Arbeitsauftrag:
Schreiben Sie den Abschnitt, der mit der Zeile beginnt, die „Given: Maximize the PSeInt execution window“ enthält, und mit der Zeile endet, die „Looking at the screenshot, I should coord(1006,232).“ enthält, einschließlich dieser beiden Zeilen wortgetreu ab. Lassen Sie die Bilder in Ihrer Abschrift weg.

Datensätze:
= = = =
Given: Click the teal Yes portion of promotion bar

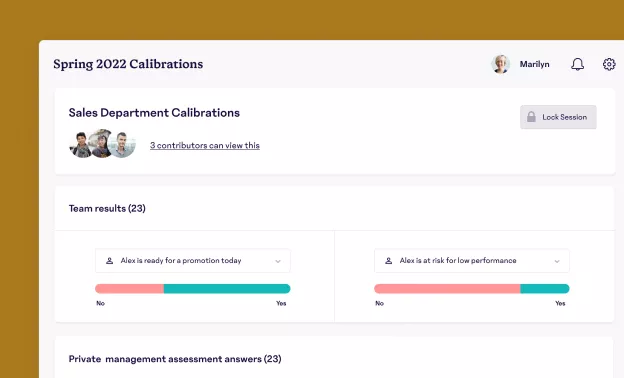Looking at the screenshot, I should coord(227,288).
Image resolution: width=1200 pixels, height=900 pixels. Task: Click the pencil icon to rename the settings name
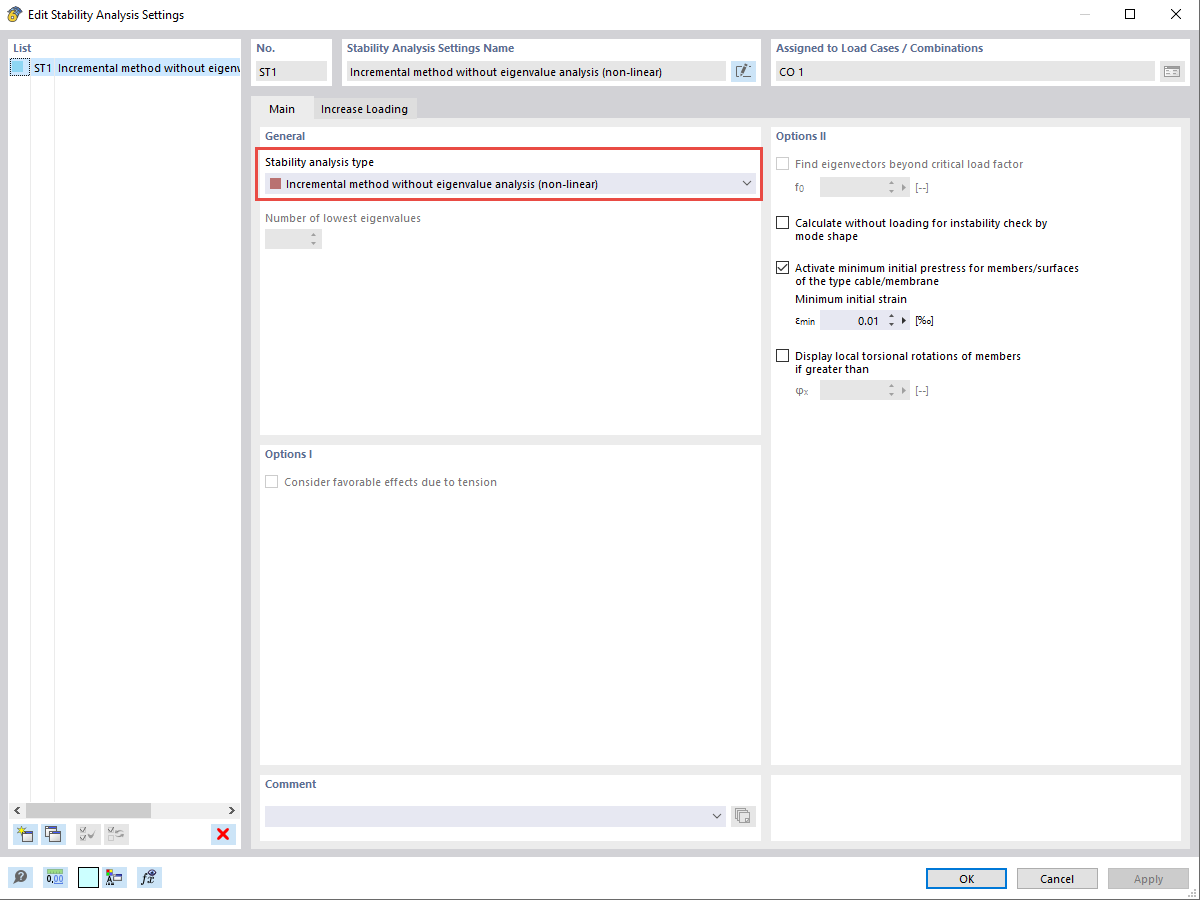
= = = =
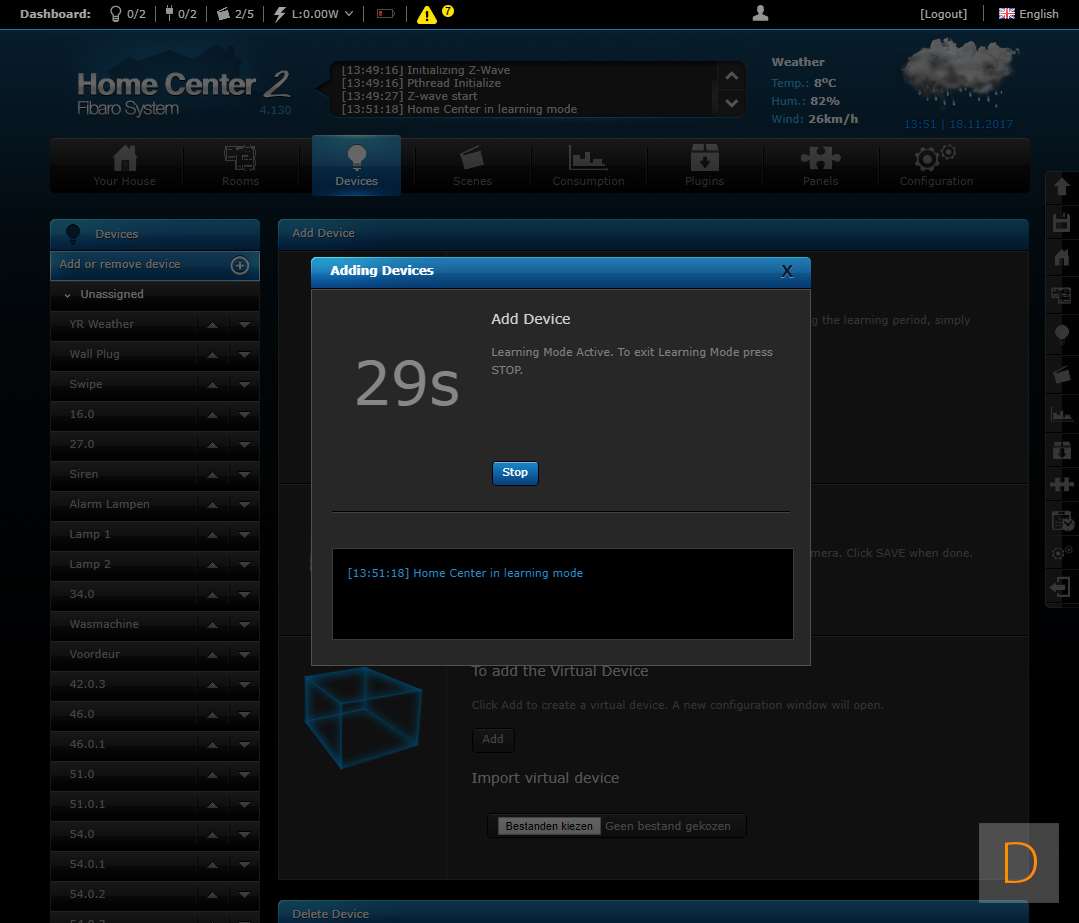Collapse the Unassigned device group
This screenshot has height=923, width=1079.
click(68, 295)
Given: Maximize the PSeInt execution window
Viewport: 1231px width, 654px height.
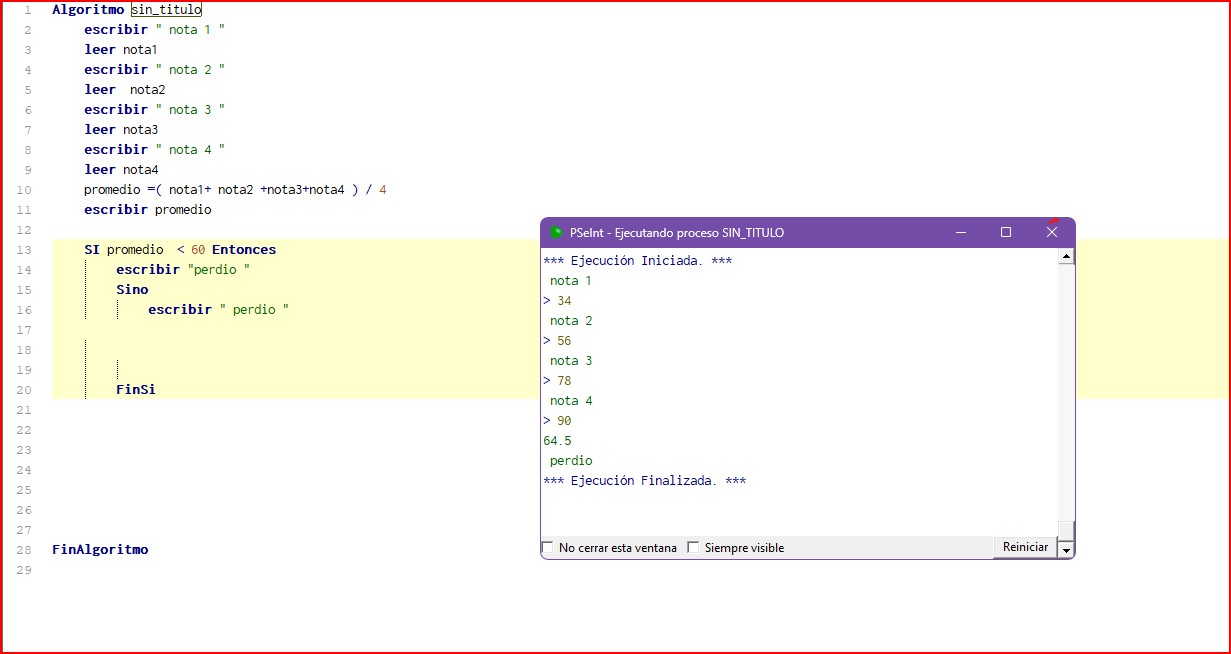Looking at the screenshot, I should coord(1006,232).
= = = =
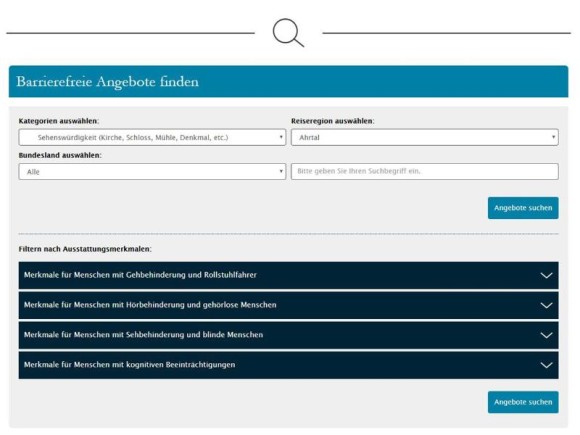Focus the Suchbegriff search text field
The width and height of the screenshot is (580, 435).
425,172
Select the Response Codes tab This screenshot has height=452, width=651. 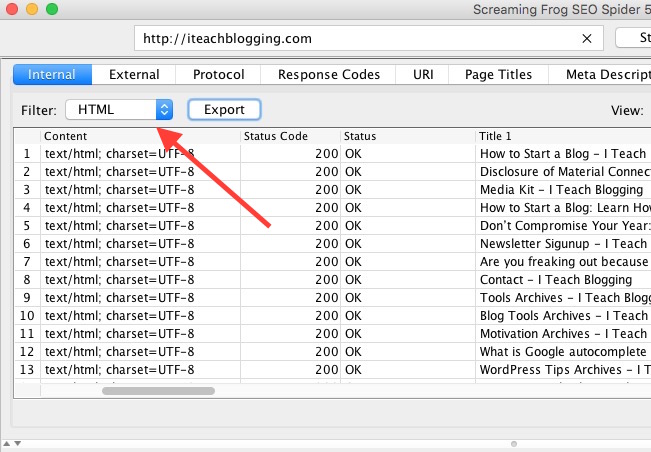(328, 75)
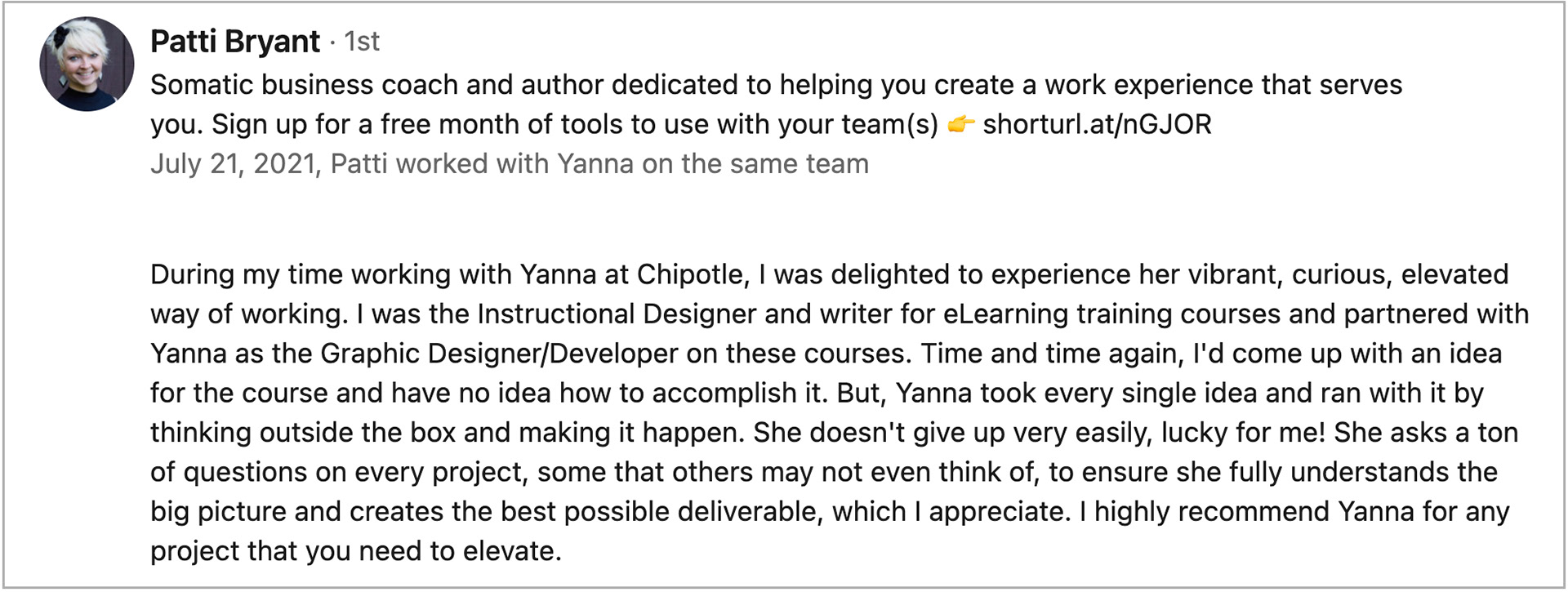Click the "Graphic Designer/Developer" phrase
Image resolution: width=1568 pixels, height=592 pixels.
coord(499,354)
= = = =
Lösung:
Given: Maximize the PSeInt execution window
Viewport: 1231px width, 654px height.
Looking at the screenshot, I should coord(1006,232).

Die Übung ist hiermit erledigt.